歪な矛盾
元より過去などなく、
“過去”そのものが消えたかのように、
前後の脈絡もなく、私は古びた日本旅館に居た。
何故だかはわからないが、私はここから出ることも難しく、仮に出ることが出来たとしても、道中何度も殺されるだろうと理解していた。
周りを見回すと、黒い霧が充満しているかのように酷く朧げで、他に誰もおらず、気配も感じなかった。
私は、当たり前だと言わんばかりに、この旅館から出るために歩き出した瞬間
「ここ…どこなんだろう。」
自分ではない年若く、高い、聞き覚えのない女性特有の声が聞こえた。
なんだ幼馴染か、と思い暗く姿がよく見えない中、私は声をかけた。
「さあな、とりあえずここから出るとしよう。」
私は彼女にそう言うと進み出し、歪な形をしている気がする障子を開けた。
障子を開けた先に広がっているのは、何も置いておらず、先が見えないほど縦に長い宴会部屋のような部屋だった。
私が“目の前”にあったタンスを開けると
髪が有るような、無いような
人のような、人じゃないような
酷く朧げな存在に抱きつかれたかと思えば
視界が真っ暗になり
意識が暗転した。
私が意識を取り戻すと、最初に居た部屋の布団の上でうつ伏せになっていた。
「くそ、めんどくさいな。」
私は殺されたのだと気付き、不貞腐れつつも起き上がる。
私は再び宴会部屋まで進む、すると見慣れた女性の後ろ姿が見えた。
「母さん!」
母だ、そう気付き声をかけると母親は振り向いた。
しかしその母親には顔がなく、のっぺらぼうだった。
「うわっ!」
私は驚き、たたらを踏み、再度顔を見ると、のっぺらぼうなどでなく、確かに母親だった。
「早く帰ろう。」
母はそう言いながら、手を差し出す。私はその手を取り、母について行く。
扉の前まで進むと、1枚の貼り紙があった。
『絶対に注意!出口!気をつけて!深呼吸忘れずに!忘れないで!』
文字は滲み、読みにくく、何を言いたいのかわからなかったが、再度母に声をかけられ、すぐに貼り紙は意識の外へと行った。
「もうすぐ出口だよ。」
母はそう言い微笑む。
私はそれに安堵し、手を繋いだまま廊下を進む。
気付くと母などおらず、繋いでいたはずの手は先の見えない廊下から伸びた延長コードで縛り付けられている。
すると、延長コードに引っ張られるように滑り出した。
止まろうといくら踏ん張っていても、それを意に介さないかの如く引っ張られる。
どんどん進みが速くなる。
どんどんどんどん進みが速くなる。
どんどんどんどんどんどんどんどん速くなる。
とても人が出せる速度などではない。
それに恐怖し、体は硬直してしまった。
しかし速度は緩まない。
必死に止めようとした体勢のまま、摩擦など存在せず、かかとだけを床につけ、滑るように進み続ける。
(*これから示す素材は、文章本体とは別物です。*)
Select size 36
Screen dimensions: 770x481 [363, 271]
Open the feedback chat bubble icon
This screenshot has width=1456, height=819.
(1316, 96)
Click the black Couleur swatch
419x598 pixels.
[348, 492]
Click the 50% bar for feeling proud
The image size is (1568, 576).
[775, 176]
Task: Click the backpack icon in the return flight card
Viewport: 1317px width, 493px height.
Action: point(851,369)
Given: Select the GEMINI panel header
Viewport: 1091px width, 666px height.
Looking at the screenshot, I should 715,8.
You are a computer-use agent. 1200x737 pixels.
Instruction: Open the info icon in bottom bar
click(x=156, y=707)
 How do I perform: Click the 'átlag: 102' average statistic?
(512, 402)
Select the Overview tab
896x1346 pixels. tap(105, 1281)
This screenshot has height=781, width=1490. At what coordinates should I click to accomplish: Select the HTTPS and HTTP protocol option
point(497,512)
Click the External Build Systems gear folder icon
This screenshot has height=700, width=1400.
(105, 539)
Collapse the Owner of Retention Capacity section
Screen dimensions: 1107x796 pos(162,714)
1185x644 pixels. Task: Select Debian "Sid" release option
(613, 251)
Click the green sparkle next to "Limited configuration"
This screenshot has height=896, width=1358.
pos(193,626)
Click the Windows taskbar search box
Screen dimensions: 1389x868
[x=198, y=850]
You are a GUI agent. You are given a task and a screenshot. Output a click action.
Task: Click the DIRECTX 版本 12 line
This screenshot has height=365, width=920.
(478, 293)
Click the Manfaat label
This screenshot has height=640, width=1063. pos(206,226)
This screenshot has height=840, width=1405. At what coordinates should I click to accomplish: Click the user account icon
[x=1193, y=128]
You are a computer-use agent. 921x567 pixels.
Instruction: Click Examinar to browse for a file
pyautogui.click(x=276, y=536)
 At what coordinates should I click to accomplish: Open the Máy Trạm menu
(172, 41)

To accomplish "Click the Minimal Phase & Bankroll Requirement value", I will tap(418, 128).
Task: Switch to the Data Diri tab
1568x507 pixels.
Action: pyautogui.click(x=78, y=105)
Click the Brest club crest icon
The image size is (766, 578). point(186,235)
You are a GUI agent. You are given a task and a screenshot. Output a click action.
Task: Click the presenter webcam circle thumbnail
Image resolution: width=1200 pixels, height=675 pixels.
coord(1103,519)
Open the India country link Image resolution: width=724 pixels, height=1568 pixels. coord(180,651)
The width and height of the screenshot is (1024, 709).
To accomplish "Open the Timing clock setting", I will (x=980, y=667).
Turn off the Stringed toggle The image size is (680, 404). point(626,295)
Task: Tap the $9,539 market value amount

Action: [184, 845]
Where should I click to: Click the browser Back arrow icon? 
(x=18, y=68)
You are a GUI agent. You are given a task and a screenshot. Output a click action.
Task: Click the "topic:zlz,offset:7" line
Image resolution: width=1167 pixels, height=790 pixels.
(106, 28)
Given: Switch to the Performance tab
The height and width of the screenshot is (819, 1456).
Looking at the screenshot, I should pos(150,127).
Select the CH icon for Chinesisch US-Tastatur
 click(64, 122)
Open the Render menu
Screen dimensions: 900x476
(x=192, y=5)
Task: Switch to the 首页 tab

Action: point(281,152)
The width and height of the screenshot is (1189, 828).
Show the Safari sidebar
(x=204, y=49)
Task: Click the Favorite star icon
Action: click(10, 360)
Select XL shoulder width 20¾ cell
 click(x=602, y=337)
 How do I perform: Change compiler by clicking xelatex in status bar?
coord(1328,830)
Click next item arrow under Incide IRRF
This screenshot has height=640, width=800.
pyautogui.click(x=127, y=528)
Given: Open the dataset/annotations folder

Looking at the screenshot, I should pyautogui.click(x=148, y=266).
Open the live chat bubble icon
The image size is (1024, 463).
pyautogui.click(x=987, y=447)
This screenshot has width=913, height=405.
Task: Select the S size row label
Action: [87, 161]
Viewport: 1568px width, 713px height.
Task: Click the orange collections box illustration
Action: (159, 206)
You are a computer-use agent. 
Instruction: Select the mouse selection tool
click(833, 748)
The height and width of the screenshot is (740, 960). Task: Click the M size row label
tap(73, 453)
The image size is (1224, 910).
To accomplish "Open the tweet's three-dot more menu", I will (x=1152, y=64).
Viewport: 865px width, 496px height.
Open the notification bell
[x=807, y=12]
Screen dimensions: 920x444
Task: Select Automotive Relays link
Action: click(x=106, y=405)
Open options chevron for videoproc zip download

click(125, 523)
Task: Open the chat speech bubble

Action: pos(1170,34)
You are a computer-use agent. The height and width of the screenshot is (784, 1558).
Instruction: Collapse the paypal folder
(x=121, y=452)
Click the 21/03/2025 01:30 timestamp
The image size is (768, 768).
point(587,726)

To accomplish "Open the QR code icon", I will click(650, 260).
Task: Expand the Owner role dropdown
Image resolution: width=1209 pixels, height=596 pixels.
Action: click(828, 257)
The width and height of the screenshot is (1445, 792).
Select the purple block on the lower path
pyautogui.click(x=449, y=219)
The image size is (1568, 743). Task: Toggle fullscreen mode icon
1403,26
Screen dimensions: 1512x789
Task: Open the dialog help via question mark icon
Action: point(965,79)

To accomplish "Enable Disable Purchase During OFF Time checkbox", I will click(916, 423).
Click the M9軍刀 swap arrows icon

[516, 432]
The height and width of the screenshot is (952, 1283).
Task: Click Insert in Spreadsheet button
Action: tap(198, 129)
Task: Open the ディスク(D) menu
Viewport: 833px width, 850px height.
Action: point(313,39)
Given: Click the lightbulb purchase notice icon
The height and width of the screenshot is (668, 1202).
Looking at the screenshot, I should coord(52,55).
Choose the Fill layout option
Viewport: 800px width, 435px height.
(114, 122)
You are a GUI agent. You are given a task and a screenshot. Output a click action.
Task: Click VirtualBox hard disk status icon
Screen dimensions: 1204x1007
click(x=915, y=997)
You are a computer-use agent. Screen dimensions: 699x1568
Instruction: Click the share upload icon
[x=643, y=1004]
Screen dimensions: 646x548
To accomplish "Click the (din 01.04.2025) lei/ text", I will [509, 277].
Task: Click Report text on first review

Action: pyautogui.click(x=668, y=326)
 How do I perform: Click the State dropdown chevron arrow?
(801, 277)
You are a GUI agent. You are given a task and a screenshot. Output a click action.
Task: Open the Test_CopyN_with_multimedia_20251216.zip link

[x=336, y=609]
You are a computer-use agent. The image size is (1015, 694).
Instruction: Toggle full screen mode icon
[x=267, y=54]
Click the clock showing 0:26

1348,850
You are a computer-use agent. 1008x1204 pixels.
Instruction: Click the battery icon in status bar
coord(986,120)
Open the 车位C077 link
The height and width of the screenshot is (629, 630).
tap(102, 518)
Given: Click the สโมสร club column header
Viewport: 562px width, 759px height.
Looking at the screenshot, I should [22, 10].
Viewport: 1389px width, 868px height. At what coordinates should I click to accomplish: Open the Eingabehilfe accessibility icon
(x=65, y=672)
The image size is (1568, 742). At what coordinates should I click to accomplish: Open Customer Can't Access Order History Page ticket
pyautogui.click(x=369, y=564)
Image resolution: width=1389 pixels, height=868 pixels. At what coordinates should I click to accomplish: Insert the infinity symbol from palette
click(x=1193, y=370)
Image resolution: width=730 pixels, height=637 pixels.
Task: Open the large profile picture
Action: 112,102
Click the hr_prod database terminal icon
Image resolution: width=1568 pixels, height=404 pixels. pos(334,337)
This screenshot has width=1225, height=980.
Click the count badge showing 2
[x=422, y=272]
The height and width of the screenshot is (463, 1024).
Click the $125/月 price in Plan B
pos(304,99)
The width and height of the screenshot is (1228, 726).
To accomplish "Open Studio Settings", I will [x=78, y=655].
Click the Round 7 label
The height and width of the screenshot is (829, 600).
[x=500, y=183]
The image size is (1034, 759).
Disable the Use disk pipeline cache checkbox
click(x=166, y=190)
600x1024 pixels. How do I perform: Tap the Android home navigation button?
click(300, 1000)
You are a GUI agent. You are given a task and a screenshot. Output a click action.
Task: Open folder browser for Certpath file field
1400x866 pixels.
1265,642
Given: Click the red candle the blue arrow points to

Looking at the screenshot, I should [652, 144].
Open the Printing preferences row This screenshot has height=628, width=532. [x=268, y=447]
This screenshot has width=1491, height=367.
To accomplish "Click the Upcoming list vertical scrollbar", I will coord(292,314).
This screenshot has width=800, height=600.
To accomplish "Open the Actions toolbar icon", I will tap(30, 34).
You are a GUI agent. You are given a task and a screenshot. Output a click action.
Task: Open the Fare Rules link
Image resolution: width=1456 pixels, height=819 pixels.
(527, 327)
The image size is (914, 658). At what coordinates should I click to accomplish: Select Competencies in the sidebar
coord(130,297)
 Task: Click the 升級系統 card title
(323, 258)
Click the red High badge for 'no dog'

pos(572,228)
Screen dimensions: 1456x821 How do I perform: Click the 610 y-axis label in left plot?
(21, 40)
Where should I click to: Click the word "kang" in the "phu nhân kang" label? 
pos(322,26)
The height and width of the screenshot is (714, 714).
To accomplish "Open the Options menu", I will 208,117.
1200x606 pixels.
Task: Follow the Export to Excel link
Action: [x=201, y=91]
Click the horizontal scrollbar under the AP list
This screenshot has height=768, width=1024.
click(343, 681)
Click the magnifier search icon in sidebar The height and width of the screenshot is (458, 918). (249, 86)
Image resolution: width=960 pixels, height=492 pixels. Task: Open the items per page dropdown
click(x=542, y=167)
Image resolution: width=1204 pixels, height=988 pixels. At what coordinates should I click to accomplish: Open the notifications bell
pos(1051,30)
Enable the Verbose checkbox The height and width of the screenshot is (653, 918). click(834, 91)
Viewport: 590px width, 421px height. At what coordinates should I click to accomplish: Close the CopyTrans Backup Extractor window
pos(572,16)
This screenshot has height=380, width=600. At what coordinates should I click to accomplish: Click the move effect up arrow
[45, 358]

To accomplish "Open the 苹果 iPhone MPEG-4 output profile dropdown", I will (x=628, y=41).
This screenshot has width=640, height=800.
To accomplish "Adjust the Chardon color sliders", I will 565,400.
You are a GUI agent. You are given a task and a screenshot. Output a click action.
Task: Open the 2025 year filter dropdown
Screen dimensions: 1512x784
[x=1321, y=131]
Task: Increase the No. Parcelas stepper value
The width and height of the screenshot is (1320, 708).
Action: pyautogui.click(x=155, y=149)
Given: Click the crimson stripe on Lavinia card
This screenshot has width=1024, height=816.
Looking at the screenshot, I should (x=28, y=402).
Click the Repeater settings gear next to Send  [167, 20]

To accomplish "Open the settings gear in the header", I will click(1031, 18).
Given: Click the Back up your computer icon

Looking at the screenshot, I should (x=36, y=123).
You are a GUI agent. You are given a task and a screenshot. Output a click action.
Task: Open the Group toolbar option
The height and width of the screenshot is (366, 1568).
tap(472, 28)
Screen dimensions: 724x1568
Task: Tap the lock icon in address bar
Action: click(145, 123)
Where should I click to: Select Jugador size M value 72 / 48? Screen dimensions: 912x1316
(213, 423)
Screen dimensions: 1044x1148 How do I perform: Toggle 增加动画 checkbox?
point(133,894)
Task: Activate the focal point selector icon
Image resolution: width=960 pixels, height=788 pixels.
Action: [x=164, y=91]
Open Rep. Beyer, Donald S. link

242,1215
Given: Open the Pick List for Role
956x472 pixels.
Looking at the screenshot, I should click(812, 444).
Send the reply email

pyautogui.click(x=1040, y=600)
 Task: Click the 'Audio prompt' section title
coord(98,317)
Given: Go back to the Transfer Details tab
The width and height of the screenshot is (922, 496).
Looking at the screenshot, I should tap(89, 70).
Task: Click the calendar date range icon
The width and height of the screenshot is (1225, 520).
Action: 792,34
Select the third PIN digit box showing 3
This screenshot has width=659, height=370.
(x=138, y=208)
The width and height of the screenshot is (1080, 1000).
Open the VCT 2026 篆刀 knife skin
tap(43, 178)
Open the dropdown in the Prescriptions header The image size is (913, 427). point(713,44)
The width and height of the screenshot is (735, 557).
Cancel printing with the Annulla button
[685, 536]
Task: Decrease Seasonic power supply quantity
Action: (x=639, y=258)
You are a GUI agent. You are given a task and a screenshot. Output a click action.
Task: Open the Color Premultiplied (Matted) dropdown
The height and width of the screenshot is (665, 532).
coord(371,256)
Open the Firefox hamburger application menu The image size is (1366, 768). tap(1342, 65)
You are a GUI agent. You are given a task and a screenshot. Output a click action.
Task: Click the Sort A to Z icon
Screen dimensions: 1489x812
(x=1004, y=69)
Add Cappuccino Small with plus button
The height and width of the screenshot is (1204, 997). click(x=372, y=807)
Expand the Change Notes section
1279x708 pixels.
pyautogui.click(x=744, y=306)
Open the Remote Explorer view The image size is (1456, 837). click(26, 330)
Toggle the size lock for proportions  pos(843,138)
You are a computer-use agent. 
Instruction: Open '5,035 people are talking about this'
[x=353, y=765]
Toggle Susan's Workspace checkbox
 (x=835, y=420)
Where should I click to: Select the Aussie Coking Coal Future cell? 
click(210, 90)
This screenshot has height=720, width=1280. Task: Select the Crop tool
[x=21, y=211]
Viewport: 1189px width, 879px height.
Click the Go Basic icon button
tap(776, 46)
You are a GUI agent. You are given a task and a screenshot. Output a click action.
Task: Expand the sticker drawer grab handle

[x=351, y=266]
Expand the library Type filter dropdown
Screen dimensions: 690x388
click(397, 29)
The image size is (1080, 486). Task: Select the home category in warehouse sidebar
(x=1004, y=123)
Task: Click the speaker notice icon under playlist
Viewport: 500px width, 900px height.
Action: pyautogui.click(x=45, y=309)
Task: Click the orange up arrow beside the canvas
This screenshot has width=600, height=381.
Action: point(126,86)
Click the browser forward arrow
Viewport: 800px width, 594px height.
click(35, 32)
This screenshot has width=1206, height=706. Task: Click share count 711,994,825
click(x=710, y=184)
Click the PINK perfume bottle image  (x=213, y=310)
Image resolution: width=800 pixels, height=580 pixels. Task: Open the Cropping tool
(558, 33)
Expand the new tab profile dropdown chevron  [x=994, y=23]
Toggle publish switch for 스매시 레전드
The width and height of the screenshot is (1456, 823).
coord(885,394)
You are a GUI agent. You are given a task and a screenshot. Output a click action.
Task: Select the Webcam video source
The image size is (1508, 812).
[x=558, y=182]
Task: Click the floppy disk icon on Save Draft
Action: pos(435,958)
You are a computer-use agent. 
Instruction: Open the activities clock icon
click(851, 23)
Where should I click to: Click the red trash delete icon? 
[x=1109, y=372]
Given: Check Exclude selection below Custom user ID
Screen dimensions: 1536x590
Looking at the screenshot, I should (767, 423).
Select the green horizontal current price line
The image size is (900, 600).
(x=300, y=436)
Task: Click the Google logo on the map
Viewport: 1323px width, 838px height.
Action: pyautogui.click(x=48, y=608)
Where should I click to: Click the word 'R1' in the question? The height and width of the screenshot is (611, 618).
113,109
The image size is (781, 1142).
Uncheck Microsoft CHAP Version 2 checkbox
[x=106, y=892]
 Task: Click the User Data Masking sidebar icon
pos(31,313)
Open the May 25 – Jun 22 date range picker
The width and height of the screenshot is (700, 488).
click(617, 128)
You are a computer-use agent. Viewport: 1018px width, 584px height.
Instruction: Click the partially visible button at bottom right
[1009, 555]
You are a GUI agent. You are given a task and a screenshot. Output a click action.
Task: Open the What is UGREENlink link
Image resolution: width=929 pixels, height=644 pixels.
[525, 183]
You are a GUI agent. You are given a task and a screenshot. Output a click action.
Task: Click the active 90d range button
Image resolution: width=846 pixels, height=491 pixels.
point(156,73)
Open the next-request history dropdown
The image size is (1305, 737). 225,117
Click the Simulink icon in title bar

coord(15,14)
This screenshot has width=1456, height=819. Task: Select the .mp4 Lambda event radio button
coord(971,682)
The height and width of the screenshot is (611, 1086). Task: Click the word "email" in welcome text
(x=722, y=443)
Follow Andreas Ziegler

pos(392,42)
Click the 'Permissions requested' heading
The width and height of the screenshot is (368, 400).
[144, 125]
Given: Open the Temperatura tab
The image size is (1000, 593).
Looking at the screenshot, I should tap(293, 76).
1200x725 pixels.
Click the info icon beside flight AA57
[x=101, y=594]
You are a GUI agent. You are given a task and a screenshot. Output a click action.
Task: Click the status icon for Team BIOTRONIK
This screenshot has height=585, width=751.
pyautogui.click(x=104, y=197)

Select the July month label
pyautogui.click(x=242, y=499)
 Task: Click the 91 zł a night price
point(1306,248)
次の瞬間、視界が真っ暗になったかと思えば、体全体が延長コードで乱雑に縛り上げられ、
足から天井に吊られている“自分”を見ていた。
自分の顔は、穴という穴から透明な液体が溢れ出し、歯をガチガチと鳴らしながら笑みを浮かべていた。
いや、見ていると同時にそんな”感覚“があるのが分かる。
そんな状態の自分に唖然としていると、周りから音が聞こえて来る。
硬くも中は空洞のような何かをノコギリでギコギコと削る音、女の甲高い悲鳴、それとは別の女の笑い声。
一体何が起きているのかと思う一方、吊られている自分は笑い声まで上げ出し、止まりそうにないのが分かる。
そして次には自分の首の辺りからも音が聞こえる。
ブチブチと何かを引きちぎる音、ボキボキと固い何かを無理矢理折る音
すると、自分の首が徐々に回転しだし、ボトンと首が落ちた。
それを見届けると、
すぐさま視界が暗転し、
全身の感覚が鋭利になり、
ベッドから飛び起きた。
「夢か…」
そこは見覚えのある、いつもの部屋だった。
しかし、顔も見えないあの幼馴染は誰だったのだろうか。私には幼馴染など存在しないというのに。